19 Feb. 2013 - Liisa Nevalainen

Seminar Liisa Nevalainen

Sedimentary invertebrate remains disentangle long‐term hydrolimnological changes in Austrian mountain lakes

Presenta: Liisa Nevalainen (Department of Environmental Sciences, University of Helsinki, Finland)

Mountain lakes in the Austrian Alps were investigated with the paleolimnological approach. The aim was to utilize sedimentary invertebrate assemblages (Chironomidae, Cladocera, Oribatida) to infer hydrolimnological alterations under the post Little Ice Age (LIA) climate warming. Short sediment sequences were cored from three case study lakes across the tree‐line: Oberer Landschitzsee, Twenger Almsee, and Moaralmsee, and a surface sediment dataset was sampled from Moaralmsee. In Moaralmsee, intralake calibration models based on subfossil invertebrate assemblages and linear models based on oribatid mites and loss‐on‐ignition were used to reconstruct past lake level fluctuations. The inferred lake level trends strongly correlated with each other showing periods of low lake level for ca. 1600‐1650 AD and 1700‐1900 AD, and high lake level ca. 1650‐1700 AD and 1900 AD‐present. The sediment profile from Oberer Landschitzsee showed a complete and simultaneous invertebrate community turnover from ca. 1850 AD onward. The faunal shifts corresponded with reduced benthic quality, higher organic content of the sediment, and the progressive climate warming, superimposed with Alpine land‐use changes, that likely were indicative of changes in summer stratification.
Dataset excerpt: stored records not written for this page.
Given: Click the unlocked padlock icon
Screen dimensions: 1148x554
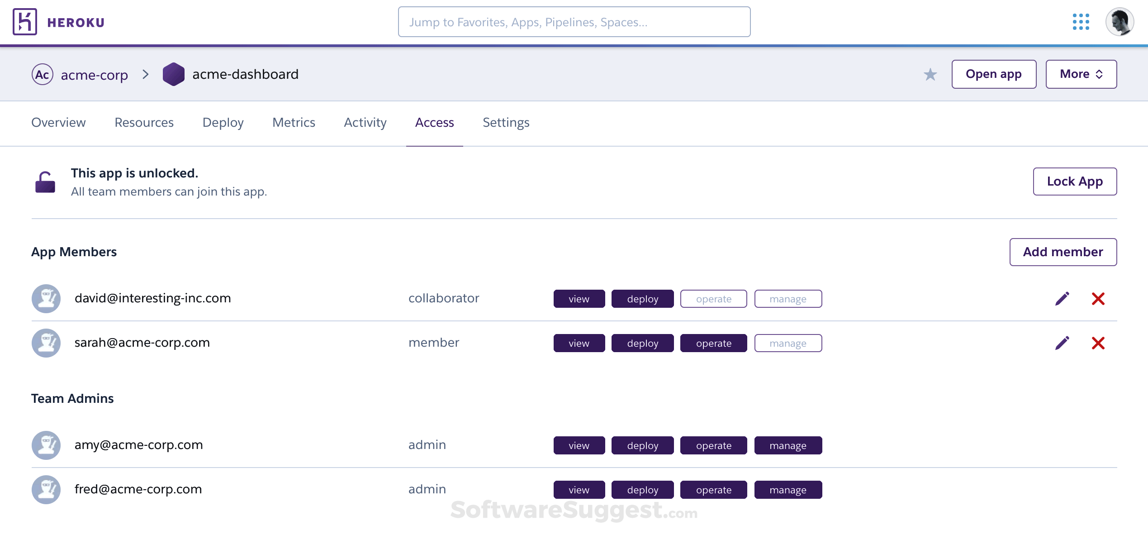Looking at the screenshot, I should tap(46, 181).
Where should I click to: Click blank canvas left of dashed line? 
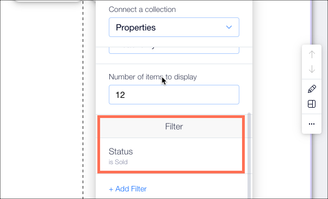click(41, 101)
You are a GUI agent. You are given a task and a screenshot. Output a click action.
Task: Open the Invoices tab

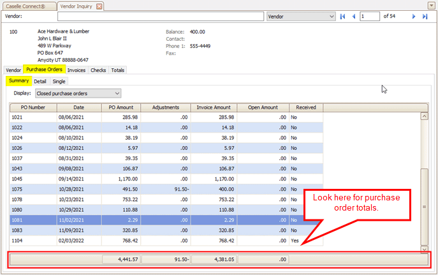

In Twenger Almsee, there was a threshold crossed at ca. 1850 AD, when invertebrate taxa tolerant of oxygen deficiency disappeared, oxybiontic taxa began to dominate, and the zooplankton community exhibited a species turnover. These ecological changes were most likely caused by improved oxygen conditions following the deepening of the depth of the summer stratification layer, and ultimately driven by the increased air temperatures. Overall, the collective core results showed significant community shifts in all the three case study lakes around 1850‐1900 AD and pronouncedly during the late 20th century, coinciding with the Alpine temperature increase and suggesting that significant climate‐driven hydrolimnological and ecological thresholds have been crossed.